Problems to solve:
[a] In the passage about Schiffman and the Dead Sea Scrolls exhibits, which department did Schiffman chair at NYU?
[b] Using the passage about Schiffman and the Dead Sea Scrolls exhibits, mark each statement yes or no and quote the words that decide it: (i) Schiffman joined YU a year ago. (ii) Golb's article mentions the allegations of plagiarism against Schiffman. (iii) One of the exhibits is currently taking place at Discovery Times Square.
[c] Carry on the passage about Schiffman and the Dead Sea Scrolls exhibits from the point where it stops.

Dr. Schiffman joined YU a year ago, after resigning from his position as chairman of NYU’s Jewish Studies department in the aftermath of what appears to be a major academic scandal.

Schiffman’s advisory role is one of the details emerging from the important article by historian Norman Golb, which I have reported on in a separate post.

Unfortunately, allegations of serious unethical conduct, including plagiarism and fabrication of sources, have been dogging Schiffman for the past year.  In his article, however, Golb does not mention those allegations, even though they involve, in part, Schiffman’s alleged mistreatment of Golb himself along with his family. 

Instead, Golb focuses, in his usual dispassionate manner, on what he regards as unscientific claims of a speculative nature (or what he calls “faith-based” claims) that have been presented to the public in Dead Sea Scrolls exhibits, including the one currently taking place at Discovery Times Square.  Insofar as they specifically regard Dr. Schiffman, here are the passages in question:

First, Golb quotes a statement made by Schiffman on a museum audio guide, asserting that

[artistic] images of Biblical scenes were not accepted by the Jewish tradition, because they were considered to be a violation of one of the Ten Commandments which forbade graven images.

Dataset content:
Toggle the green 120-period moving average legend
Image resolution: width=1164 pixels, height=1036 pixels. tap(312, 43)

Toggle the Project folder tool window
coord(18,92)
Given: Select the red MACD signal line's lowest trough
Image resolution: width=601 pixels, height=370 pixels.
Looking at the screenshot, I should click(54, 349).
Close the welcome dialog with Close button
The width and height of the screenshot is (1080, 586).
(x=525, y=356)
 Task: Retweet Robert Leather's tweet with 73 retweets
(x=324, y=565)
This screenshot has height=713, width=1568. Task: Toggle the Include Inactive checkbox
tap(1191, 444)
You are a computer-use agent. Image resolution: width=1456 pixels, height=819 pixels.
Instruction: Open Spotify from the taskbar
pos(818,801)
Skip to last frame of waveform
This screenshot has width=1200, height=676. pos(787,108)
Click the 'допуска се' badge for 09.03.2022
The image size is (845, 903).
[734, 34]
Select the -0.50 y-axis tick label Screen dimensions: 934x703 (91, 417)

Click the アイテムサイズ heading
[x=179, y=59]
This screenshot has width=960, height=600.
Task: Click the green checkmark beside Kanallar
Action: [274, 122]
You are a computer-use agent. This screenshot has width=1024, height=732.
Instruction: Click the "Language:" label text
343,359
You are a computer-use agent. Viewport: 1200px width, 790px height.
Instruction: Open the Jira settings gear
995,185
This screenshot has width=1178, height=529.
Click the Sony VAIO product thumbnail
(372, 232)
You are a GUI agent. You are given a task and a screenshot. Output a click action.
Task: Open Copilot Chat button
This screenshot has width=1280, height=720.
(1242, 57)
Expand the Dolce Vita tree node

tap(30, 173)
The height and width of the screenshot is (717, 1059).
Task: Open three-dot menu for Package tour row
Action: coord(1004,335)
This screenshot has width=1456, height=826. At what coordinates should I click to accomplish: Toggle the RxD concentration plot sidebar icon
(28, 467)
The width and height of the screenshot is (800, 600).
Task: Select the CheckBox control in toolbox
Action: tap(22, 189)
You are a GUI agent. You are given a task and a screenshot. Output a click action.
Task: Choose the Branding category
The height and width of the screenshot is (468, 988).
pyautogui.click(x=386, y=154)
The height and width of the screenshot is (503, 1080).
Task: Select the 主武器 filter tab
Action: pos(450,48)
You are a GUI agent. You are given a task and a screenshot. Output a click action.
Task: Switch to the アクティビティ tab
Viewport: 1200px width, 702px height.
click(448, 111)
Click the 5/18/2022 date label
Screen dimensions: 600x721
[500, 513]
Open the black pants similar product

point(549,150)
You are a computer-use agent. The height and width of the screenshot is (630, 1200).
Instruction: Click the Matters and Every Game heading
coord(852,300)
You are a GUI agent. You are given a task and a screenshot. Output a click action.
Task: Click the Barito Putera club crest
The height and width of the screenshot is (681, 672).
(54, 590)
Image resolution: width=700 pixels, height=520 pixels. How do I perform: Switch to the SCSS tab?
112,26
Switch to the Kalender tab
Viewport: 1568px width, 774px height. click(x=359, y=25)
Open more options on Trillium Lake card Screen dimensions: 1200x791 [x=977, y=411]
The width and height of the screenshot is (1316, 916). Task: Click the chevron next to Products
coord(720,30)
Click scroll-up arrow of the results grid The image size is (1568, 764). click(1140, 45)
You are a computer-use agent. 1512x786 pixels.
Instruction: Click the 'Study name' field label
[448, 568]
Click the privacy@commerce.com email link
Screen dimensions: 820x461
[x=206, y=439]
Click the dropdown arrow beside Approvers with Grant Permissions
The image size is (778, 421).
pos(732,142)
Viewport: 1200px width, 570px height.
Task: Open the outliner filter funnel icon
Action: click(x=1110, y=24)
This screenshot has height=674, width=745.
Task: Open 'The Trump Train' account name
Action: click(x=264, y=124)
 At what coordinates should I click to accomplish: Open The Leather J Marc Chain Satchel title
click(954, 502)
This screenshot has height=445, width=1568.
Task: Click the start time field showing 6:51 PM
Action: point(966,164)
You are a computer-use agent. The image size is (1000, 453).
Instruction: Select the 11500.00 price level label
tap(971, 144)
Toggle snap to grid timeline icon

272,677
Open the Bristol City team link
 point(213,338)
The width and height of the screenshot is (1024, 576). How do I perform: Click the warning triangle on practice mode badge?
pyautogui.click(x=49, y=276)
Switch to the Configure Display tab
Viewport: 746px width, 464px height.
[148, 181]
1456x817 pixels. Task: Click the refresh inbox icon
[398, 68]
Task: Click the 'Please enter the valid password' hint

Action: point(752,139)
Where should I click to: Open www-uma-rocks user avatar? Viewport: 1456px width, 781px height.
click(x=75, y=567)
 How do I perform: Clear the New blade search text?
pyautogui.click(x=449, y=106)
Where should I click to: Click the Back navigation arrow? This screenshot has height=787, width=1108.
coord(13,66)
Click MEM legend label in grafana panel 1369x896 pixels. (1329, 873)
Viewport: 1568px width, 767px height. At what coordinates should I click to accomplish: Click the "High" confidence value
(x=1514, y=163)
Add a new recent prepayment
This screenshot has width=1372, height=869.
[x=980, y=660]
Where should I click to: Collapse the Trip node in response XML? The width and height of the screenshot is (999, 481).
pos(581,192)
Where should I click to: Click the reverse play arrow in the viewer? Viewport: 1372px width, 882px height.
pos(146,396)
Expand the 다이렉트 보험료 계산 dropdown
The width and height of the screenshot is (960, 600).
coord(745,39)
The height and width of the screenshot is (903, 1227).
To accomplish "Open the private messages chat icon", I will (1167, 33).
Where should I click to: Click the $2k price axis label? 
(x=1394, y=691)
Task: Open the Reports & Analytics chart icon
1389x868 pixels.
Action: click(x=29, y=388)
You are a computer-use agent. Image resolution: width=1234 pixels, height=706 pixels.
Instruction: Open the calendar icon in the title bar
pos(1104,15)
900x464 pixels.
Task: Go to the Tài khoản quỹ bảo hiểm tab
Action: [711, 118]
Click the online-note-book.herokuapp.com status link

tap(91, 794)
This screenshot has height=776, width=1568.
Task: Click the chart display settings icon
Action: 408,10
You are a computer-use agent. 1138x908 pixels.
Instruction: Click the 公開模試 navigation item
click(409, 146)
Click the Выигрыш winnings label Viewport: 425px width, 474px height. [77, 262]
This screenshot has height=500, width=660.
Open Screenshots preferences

Answers:
[a] The Jewish Studies department.

[b]
(i) Yes: "Dr. Schiffman joined YU a year ago"
(ii) No: "Golb does not mention those allegations"
(iii) Yes: "including the one currently taking place at Discovery Times Square"

[c]
Golb comments:

This statement paints a most misleading picture, which may well reflect particular faith-based attitudes, but only partially depicts actual historical Jewish tradition. The ancient transjordanian Dura Europus synagogue, for example, includes many different illuminated Biblical scenes, and this tradition was continued by various Jewish artists and communities in the Middle Ages… The exhibitors should have explained that it was communities following the traditions of Babylonian Jewry, not others, who hyper-literally interpreted the Biblical “graven images” passages.

(See this beautiful pictorial representation of a female face in the Dura Europus synagogue.  A recent NYTimes article by John Noble Wilford explains that the walls of the synagogue were painted with biblical scenes: the infancy of Moses, the Exodus, the sacrifice of Elijah and more than 50 other events.)

Next, Golb writes:

In a class by itself is the claim found on a plaque in the exhibit currently taking place at New York’s Discovery Center, informing visitors that most Jews, during the time the Scrolls were being written, “were barely literate.” […] The [claim] is based on the unwarranted and dogmatic assumption that the Dead Sea Scrolls were written by a presumed sect living at Qumran, and not by the Palestinian Jews at large.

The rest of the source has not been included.